Skip to content

Version 3.1.0

Compare
Choose a tag to compare
@Ousret Ousret released this 10 Oct 11:53
· 122 commits to main since this release
352d896

Release History

3.1.0 (2023-10-10)

Misc

  • Static typing has been improved to provide a better development experience.

Added

  • Certificate revocation verification via the OCSP protocol.

    This feature is broadly available and is enabled by default when verify=True.
    We decided to follow what browsers do by default, so Niquests follows by being non-strict.
    OCSP responses are expected to arrive in less than 200ms, otherwise ignored (e.g. OCSP is dropped).
    Niquests keep in-memory the results until the size exceeds 2,048 entries, then an algorithm chooses an entry
    to be deleted (oldest request or the first one that ended in error).

    You can at your own discretion enable strict OCSP checks by passing the environment variable NIQUESTS_STRICT_OCSP
    with anything inside but 0. In strict mode, the maximum delay for response passes from 200ms to 1,000ms and
    raises an error or explicit warning.

    In non-strict mode, this security measure will be deactivated automatically if your usage is unreasonable.
    e.g. Making a hundred of requests to a hundred of domains, thus consuming resources that should have been
    allocated to browser users. This was made available for users with a limited target of domains to get
    a complementary security measure.

    Unless in strict mode, the proxy configuration will be respected when given, as long as it specifies
    a plain http proxy. This is meant for people who want privacy.

    This feature may not be available if the cryptography package is missing from your environment.
    Verify the availability after Niquests upgrade by running python -m niquests.help.

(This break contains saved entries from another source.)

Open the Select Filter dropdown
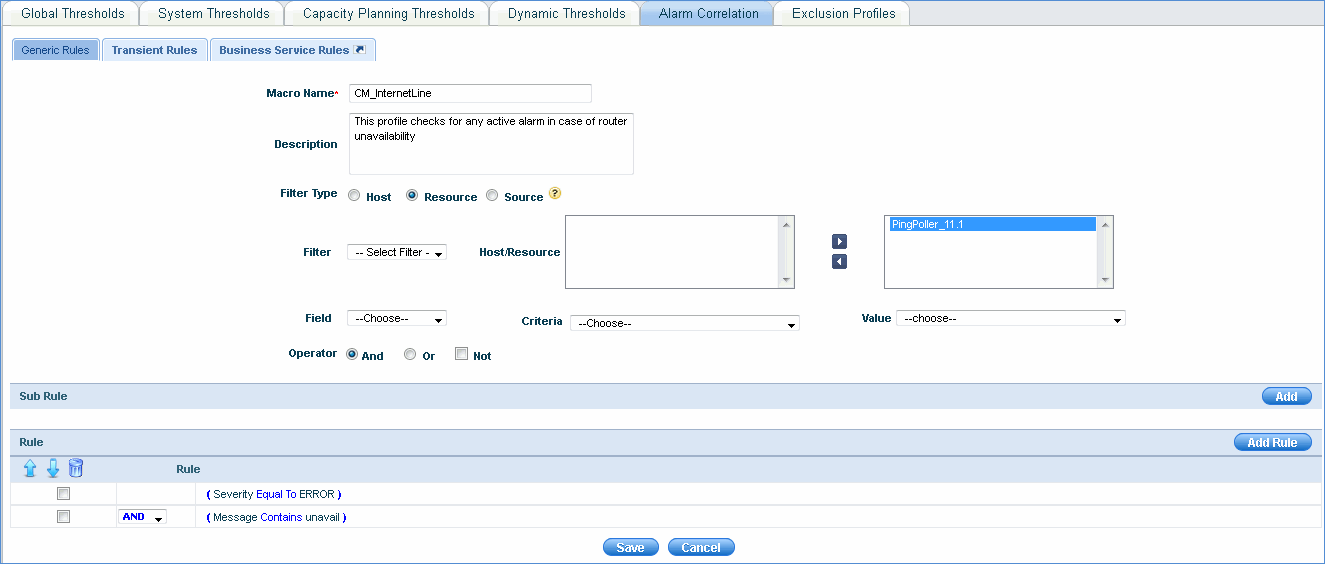The height and width of the screenshot is (564, 1325). tap(397, 253)
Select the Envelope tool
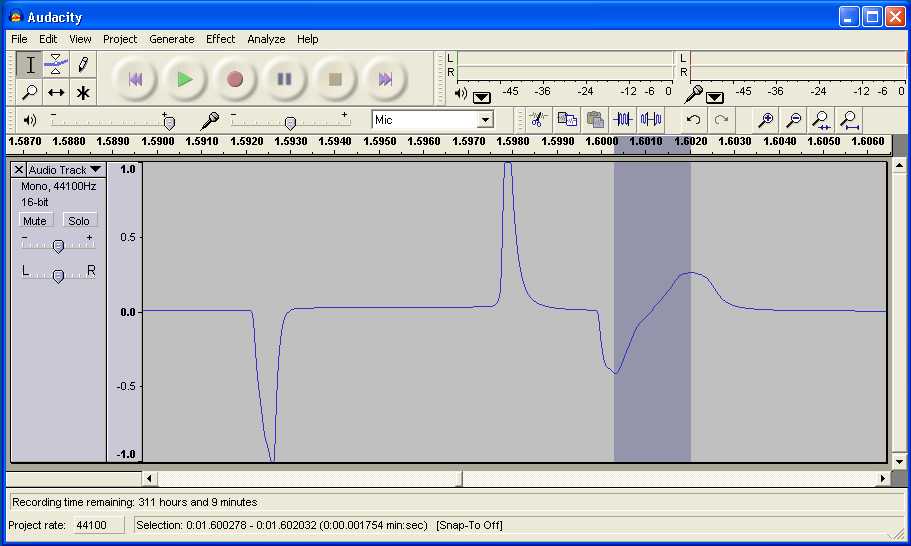The height and width of the screenshot is (546, 911). pos(56,65)
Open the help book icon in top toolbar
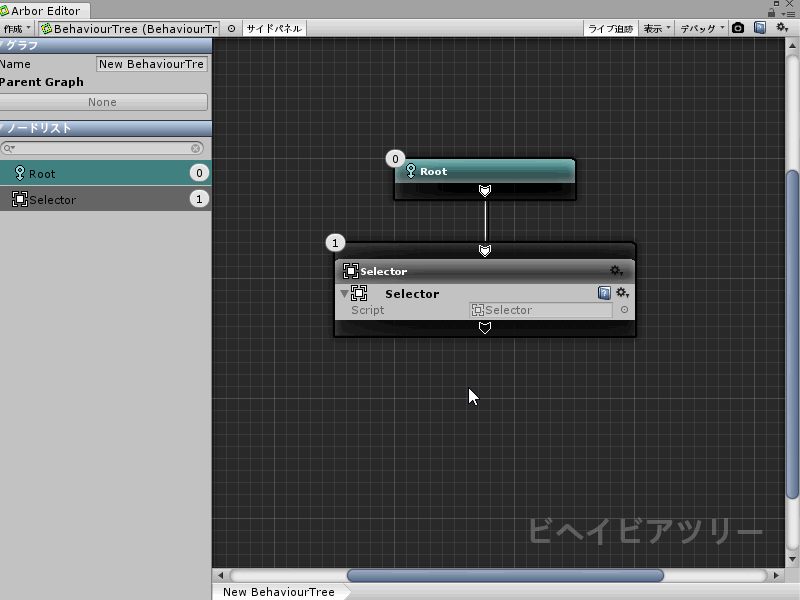This screenshot has height=600, width=800. pos(760,28)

    There is several downside to using OCSP, Niquests knows it. It is not a silver bullet solution. But better than nothing.
    It does not apply to HTTPS proxies themselves. For now.

  • Add property ocsp_verified in both PreparedRequest, and Response to have a clue on the post handshake verification.

    Will be None if no verification took place, True if the verification leads to confirmation from the OCSP server
    that the certificate is valid, False otherwise.

Changed

  • Bump lower version requirement for urllib3.future to 2.1.900 to ensure compatibility with newer features.
  • Internal in-memory QUIC capabilities is now thread-safe and limited to 12,288 entries.
  • Pickling a Session object no longer dumps adapters or the QUIC in-memory capabilities, they are reset on setstate.

Fixed

  • conn_info was unset if the response came after a redirect.